Seguí andando y poco después, justo en la mitad del mismo puente, hay un espacio en donde el camellón central desaparece. Algunos vehículos aprovechan el resquicio para doblar en U del carril en el que van al otro, que conduce en dirección contraria. Por supuesto, cada vez que esto ocurre se forman unos atolladeros demenciales; pero qué pisados: así son las cosas en esta capital, denominada por los lugareños –en su idioma– la Nueva Flor.
Habiendo llegado ya al otro extremo se me aproximó un tipo que iba a pata, igual que yo. Recuerdo su camisa color amarillo chillón. Aclaro que, aquí, que se te acerque alguien no es motivo de alarma como en nuestro convulso valle de balas y lágrimas, donde bien podría tratarse de un asaltante o, peor, un sicario. Nel. En esta urbe se respira mucho más esmog pero mucho menos violencia.
El sujeto en cuestión no hablaba inglés, ni español, y como yo tampoco soy capaz de comunicarme en la lengua vernácula me extendió un papelito que explicaba sus intenciones. Al terminar de leer sentí asombro, ternura y admiración. Contuve una carcajada. Casi no lo podía creer.
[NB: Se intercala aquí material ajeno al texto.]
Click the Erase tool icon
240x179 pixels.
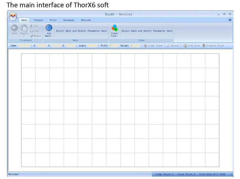32,36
“Poseo un talento excepcional”, comenzaba el texto. “Soy capaz de quedármele viendo fijamente al sol durante más de cinco minutos sin pestañear ni dañarme las pupilas. Estoy buscando cómo contactar a los de Ripley para que documenten y certifiquen mi caso. ¿Podría usted ayudarme?”. Abajo, dibujitos y diagramas que ya no me detuve a observar con detenimiento.
A duras penas, entre señas y frases truncadas conseguí hacerle entender que no, que no tenía idea de cómo echarle una mano para lograr su propósito. Terminé sugiriéndole nada más que fuera a algún cibercafé porque, seguro, segurísimo, la dirección la encontraba online.
Me sentí dichoso de que la vida me obsequiara una anécdota así, de esas que te hacen el día, la semana, el mes; y compensan con creces el hecho de estar viviendo en el culo del mundo, rodeado de corrupción, abuso de poder y miseria. Historias que bien puede uno evocar años después, contándoselas a los nietos.
Lo usual, sin embargo, es desplazarme no a pie sino en bicicleta, del mismo modo que venía haciéndolo en Guatemala desde que retomé el hábito hace veinte años precisamente, a finales de 1997. No es fácil ni es seguro hacerlo acá, sobre todo porque la gente que maneja es imprudente, distraída y torpe. Los fuereños que conozco se me quedan viendo anonadados: Un loco suicida, han de pensar antes de soltar la frase invariable, de rigor: “Deberías tener cuidado”.
Tené cuidado, tené cuidado, tené cuidado… ¿Cuántas veces habré oído la misma cantaleta? Yo les explico que las calles de Guate, con su dosis de hostilidad y desprecio por la vida, son como un acto de graduación con diploma incorporado que te acredita para moverte sin mayores sobresaltos en cualquier otra ciudad del mundo.